A quarta-feira, 29 de abril de 2026, marca um dia crucial para a economia, com dois dos mais importantes bancos centrais do mundo definindo seus próximos passos: o Comitê de Política Monetária (Copom) do Brasil e o Federal Reserve (Fed) dos Estados Unidos. Para nós, brasileiros, isso significa um olhar atento sobre como as decisões de juros podem impactar nossos gastos, investimentos e o custo de vida.

Aqui no Brasil, o Copom está reunido, e a expectativa do mercado aponta para um corte de 0,25 ponto percentual na taxa Selic, que ficaria em 14,50%. Essa decisão vem em um momento delicado, com a prévia da inflação mostrando alguns sinais de alerta. Um detalhe importante é que a reunião desta vez conta com três diretores a menos, incluindo o diretor de Administração, Rodrigo Teixeira, que se ausentou por motivos familiares. A decisão final ficará nas mãos do presidente Gabriel Galípolo e dos outros cinco diretores.

Um corte na Selic, mesmo que tímido, pode trazer um leve alívio para quem tem dívidas no cartão de crédito ou busca financiamentos. É como se o custo do dinheiro para empréstimos diminuísse, tornando o acesso ao crédito um pouco mais fácil. Contudo, essa movimentação também pode influenciar a rentabilidade da poupança e de investimentos de renda fixa, que tendem a render menos quando os juros caem. Pense nisso como um efeito dominó: se a taxa de juros cai, o custo do dinheiro diminui, o que pode estimular investimentos e o consumo, potencialmente aquecendo a economia. A cautela dos analistas, contudo, é um sinal de que não devemos esperar grandes revoluções no poder de compra de imediato.

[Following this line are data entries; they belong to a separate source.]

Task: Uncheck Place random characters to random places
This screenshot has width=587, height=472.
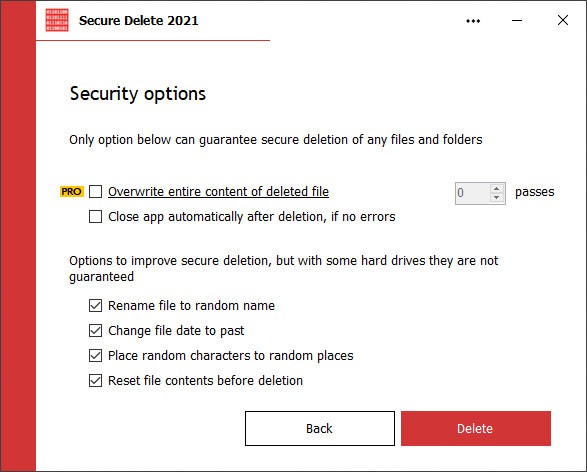Action: click(x=95, y=356)
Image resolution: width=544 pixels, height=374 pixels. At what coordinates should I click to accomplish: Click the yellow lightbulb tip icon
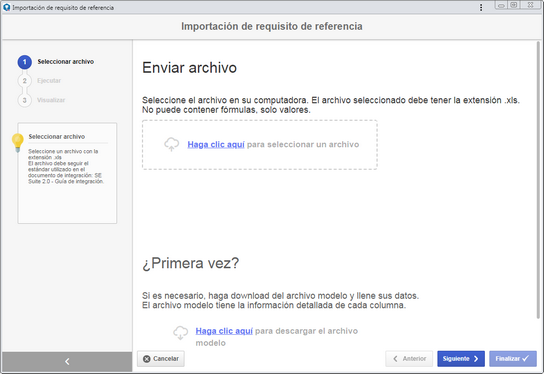[17, 143]
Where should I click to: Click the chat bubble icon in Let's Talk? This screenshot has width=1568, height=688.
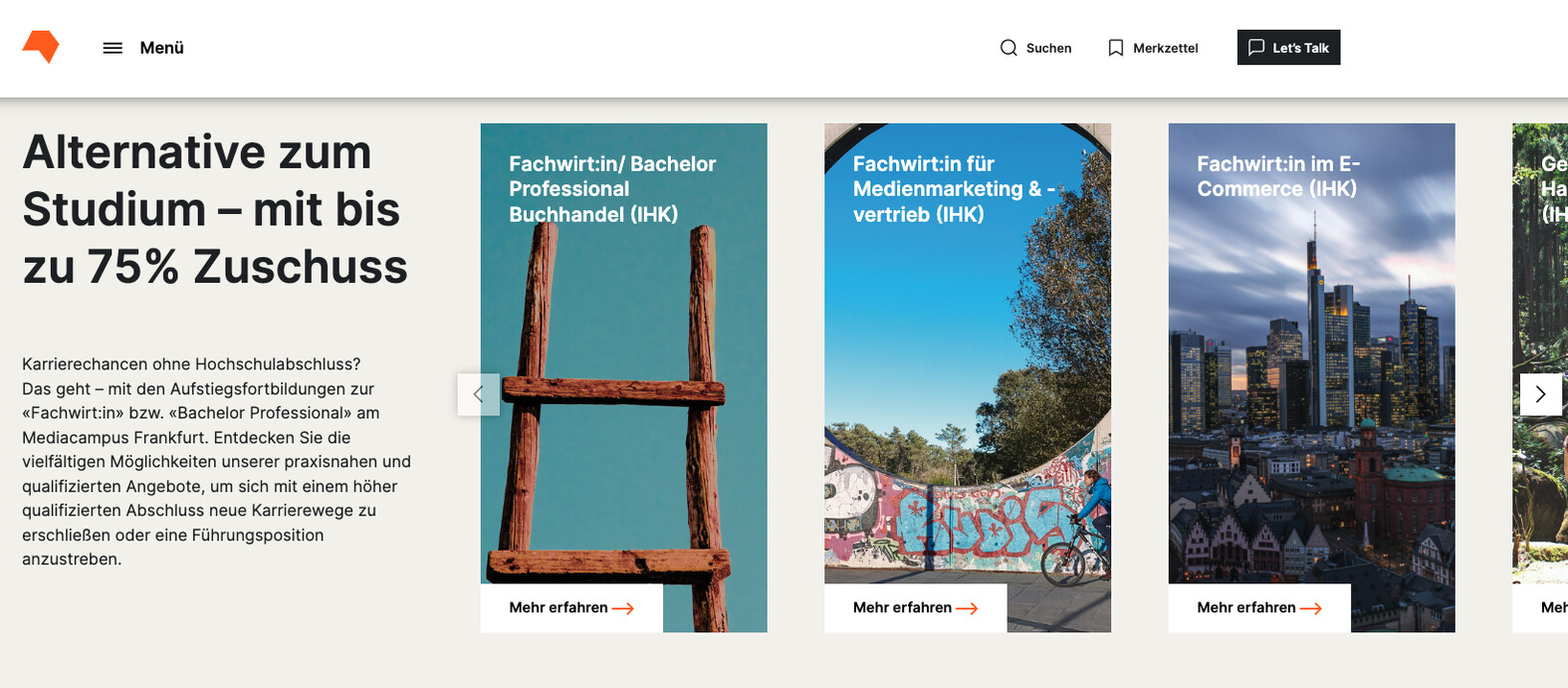pos(1256,48)
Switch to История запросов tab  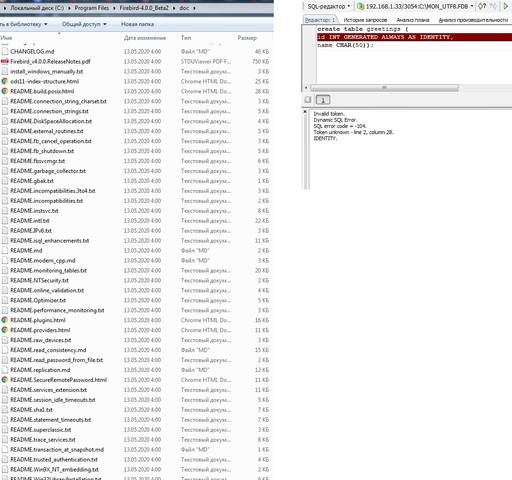[365, 20]
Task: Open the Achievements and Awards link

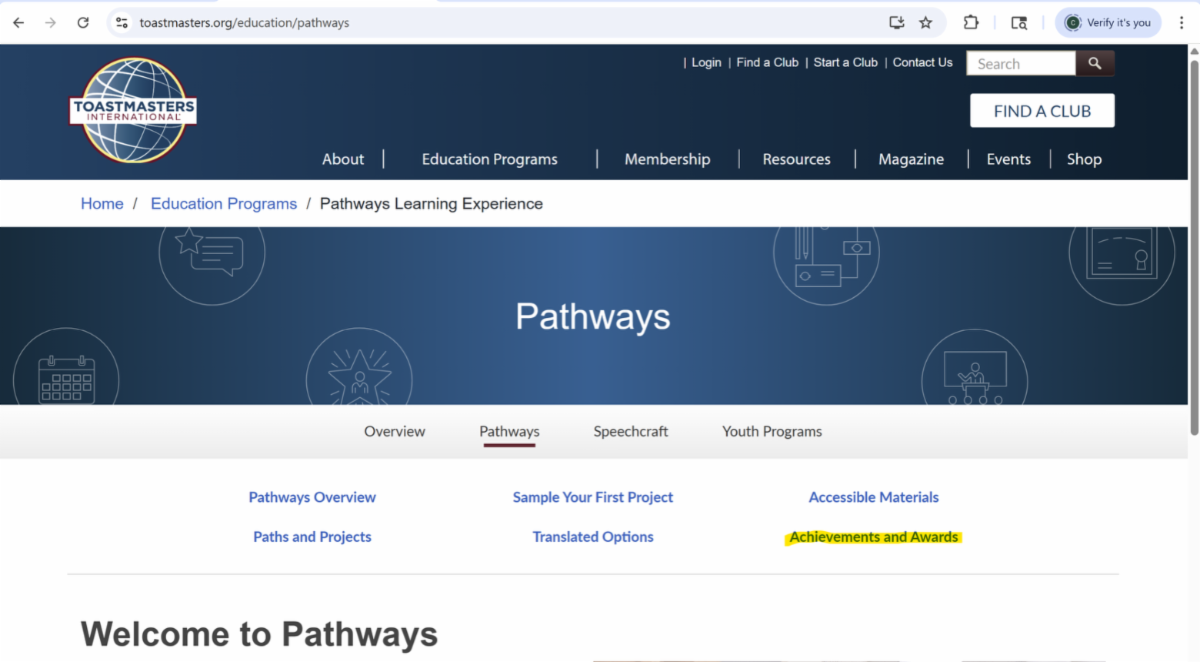Action: (x=874, y=537)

Enquanto isso, do outro lado do Atlântico, o Fed dos Estados Unidos se encontra em sua última reunião sob a batuta de Jerome Powell, que deve manter a taxa de juros no intervalo atual, entre 3,50% e 3,75% ao ano. A postura esperada é de extrema cautela, um tom que os economistas já apelidaram de 'última postura firme'. A escalada do conflito no Oriente Médio, com impactos diretos no comércio de energia, e a inflação persistente nos EUA são os grandes vilões desse cenário. O índice de Despesas de Consumo Pessoal (PCE), métrica principal do Fed, segue acima da meta, o que dificulta a decisão de baixar os juros.

Essa decisão do Fed tem um efeito cascata para o Brasil e o mundo. Quando os juros americanos estão altos, o dinheiro tende a migrar para lá em busca de retornos mais seguros, o que pode pressionar o dólar por aqui. Se o dólar sobe, tudo o que importamos, desde peças para eletrônicos até insumos para a indústria e o agronegócio, fica mais caro. Isso se reflete nos preços que pagamos no supermercado, nas lojas e nos serviços. É como se o custo de 'abastecer' a economia global com os bens e serviços que importamos ficasse mais caro, e sentimos isso no nosso poder de compra.

A possibilidade de Jerome Powell permanecer no conselho do Fed, mesmo que não como presidente, adiciona uma camada de complexidade. A história mostra que essa situação, embora rara, pode reforçar a independência da instituição em relação ao poder executivo. A dinâmica interna do Fed, com diferentes visões sobre a política monetária, sugere que qualquer sinal de corte de juros nos EUA precisará ser muito bem fundamentado em dados concretos para agradar a maioria.

Para o cidadão comum, o que importa é entender que juros altos ou baixos em economias como a nossa e a americana influenciam diretamente o custo do crédito, a inflação e, consequentemente, o nosso poder de compra. Se os juros sobem no Brasil, o financiamento de um carro ou de uma casa fica mais caro. Se eles caem, pode haver um estímulo ao consumo, mas com o risco de a inflação voltar a acelerar, corroendo o poder de compra. É um equilíbrio delicado, onde cada decisão dos bancos centrais é observada de perto por todos nós.